We were in the middle of creating what the Bard calls “the beast with two backs” when suddenly we heard a key turn in the front door.
“Oh my God, it’s my husband!” she cried. “He’s only supposed to be back tomorrow night!”
“Husband? You said he was a boyfriend!” I protested idiotically.
“Never mind that! You have to get out of here!”
“How? This place is on the first floor !” [in U.S. terms, this would be the second floor]
“You’ll just have to jump, I don’t care,” she whispered furiously.
“Jump! I’ll fucking kill myself!”
“Well, he’s going to fucking kill you if he finds you here!” [I should point out here that the only thing that had saved me was that she’d chained the front door — apartment living to the rescue — and Hubby Dearest was yelling through the cracked-open door for her to come and let him in.]
Anyway, I pulled on my undies (with some difficulty, uh-huh) and put my shoes on, then ran to the bedroom door and let myself out onto the balcony. Fortunately, the ground was not that far below: if I climbed over the railing and lowered myself by my fingertips, it was only about eight or ten feet to the sidewalk.
So I did that, crashing to the ground in the midst of a busy street wearing only my bikini briefs and, I should also point out, black platform shoes (it was the 1980s, damn it, we all wore that crap), and twisted my ankle a little.
And man, the street was busy: it was about midnight on a Saturday night (did I already mention that Hillbrow was densely populated?) and people weren’t just chuckling at my plight, they were howling with laughter — let’s be honest, the situation didn’t need much exposition — and the laughter grew still louder when my erstwhile partner ran buck naked out onto the balcony and started tossing some of my clothes into the street. I say “some”: in fact, it was only my shirt and, ridiculously, a Paisley silk scarf (I said it was the 80s). Then she disappeared, never to be seen again (like my black velvet bell-bottom trousers… oh, shuddup); and I faced a long hobble home to my Braamfontein apartment in bikini underwear, a pink(!) shirt, Paisley scarf and platform-heeled shoes.
Of course, that’s not the end of the story: not only had my trousers disappeared, but also my apartment key nestled snugly in its pocket — and you should have seen the look on the face of the apartment block’s manager (a divorced woman of about fifty) when I knocked on her door at dawn the next day, nearly dead from exposure.
In summation: instead of in some woman’s warm bed, I had spent the night curled up on one of the loungers next to the pool.
To add insult to injury, the apartment manager added fifty bucks to my next month’s rent, “for losing your key” (the bloody old cow).
I actually think it was the pink shirt, bikini briefs, Paisley scarf and platform shoes.

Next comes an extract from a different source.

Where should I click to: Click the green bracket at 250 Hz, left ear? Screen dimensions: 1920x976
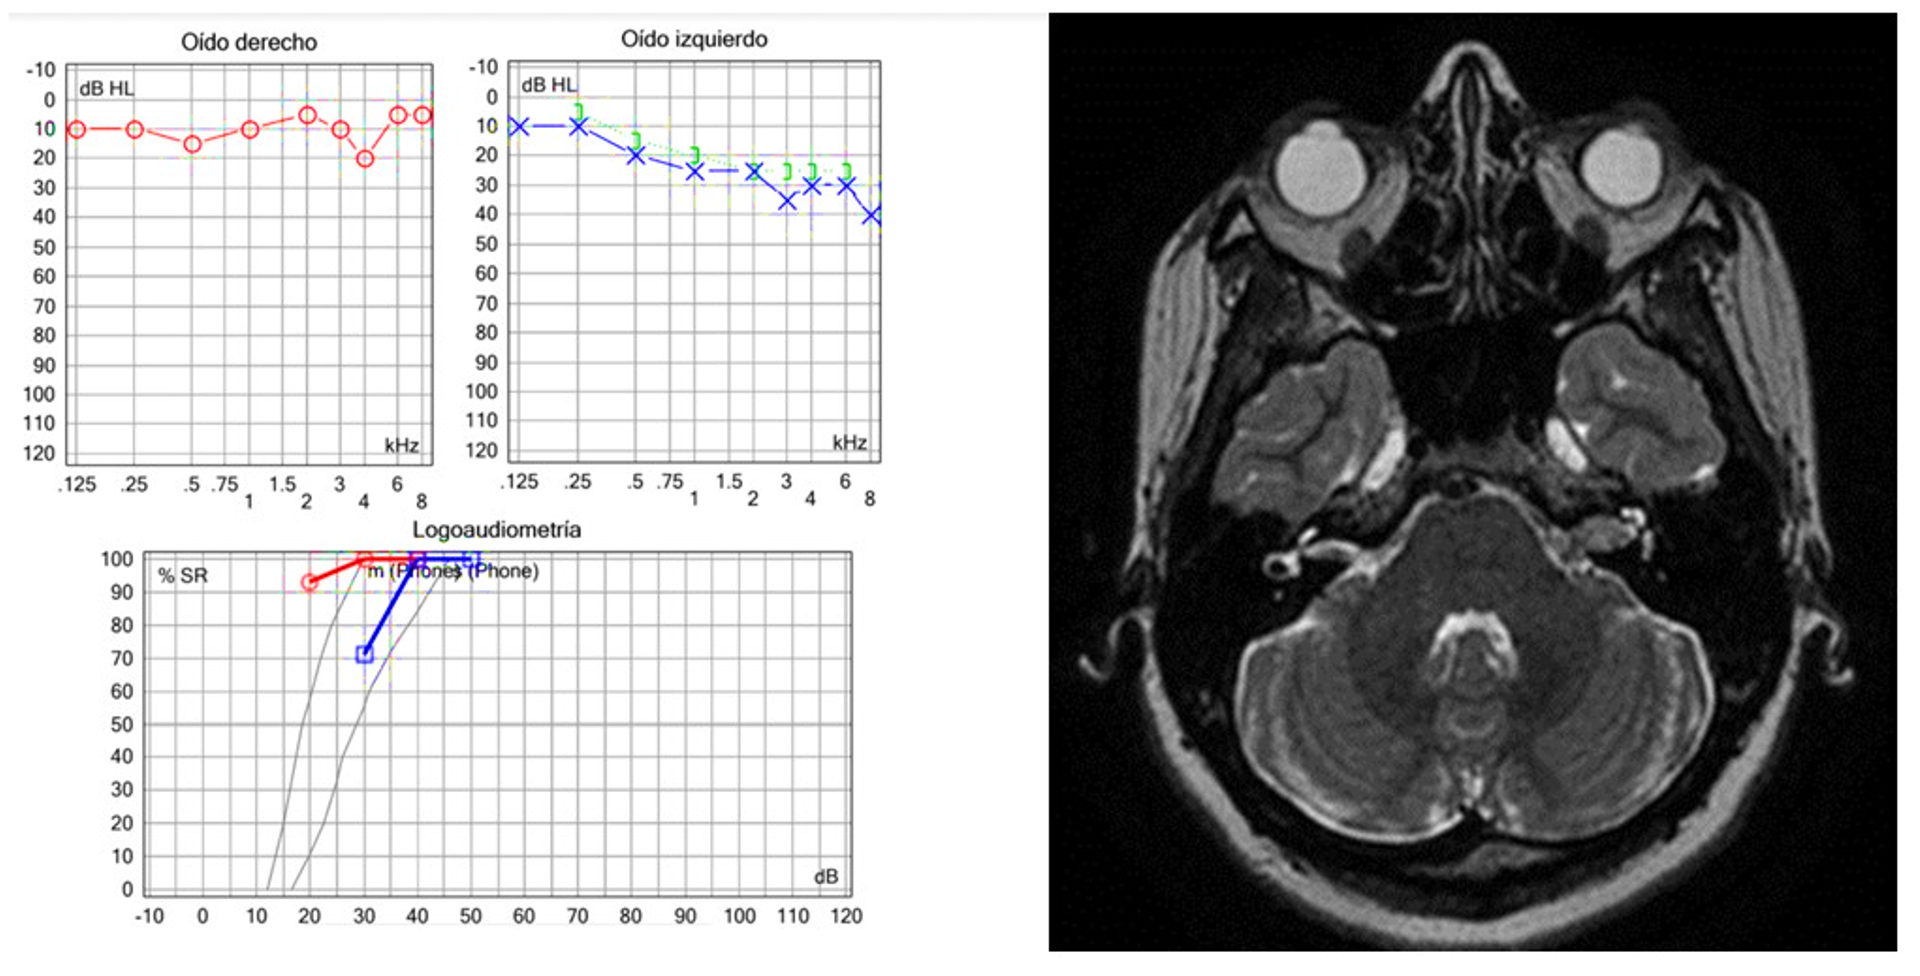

So now that you’ve heard my tale, you’ll understand why I enjoyed the picture of the hapless naked guy shivering on the window ledge outside that Paris apartment. And why I enjoy reading the Daily Mail.

Tomorrow: Train Smash Women.

11 comments

  1. The trials and tribulations of a misspent youth. I remember the standard excuse for these sorts of situations. Later, over a beer, “It seemed like a good idea at the time.”

  2. Beats my “best” story:

    I’d just split up with a long term girlfriend, and I met a woman on a bus stop who I’d briefly dated in college. She told me she was separated, and we rekindled things a bit. We were going to a party at a friend’s house, and when I went to pick her up (having been raised to be a gentleman) imagine my surprise when her husband opened the door.

    Right there, on that porch, I decided that I’d never date another “separated” woman, she had to be divorced (and I seriously considered asking to see the papers) or never married. Thankfully not long after that fiasco I met my soul mate.

    1. The only trigger warning you’ll ever get from me is: “Hey! Keep your finger off the trigger until the hippies come into view!”

  3. My doctor tells me this is how I will die. Not because I was doing something untoward, I will be there attempting to fix the fucking window, and the husband will come home and push me out it.

  4. I found it rather nerve-wracking when Sweet Thing’s mother knocked on the bedroom door at a way-too-early hour. Closets. Are. Good.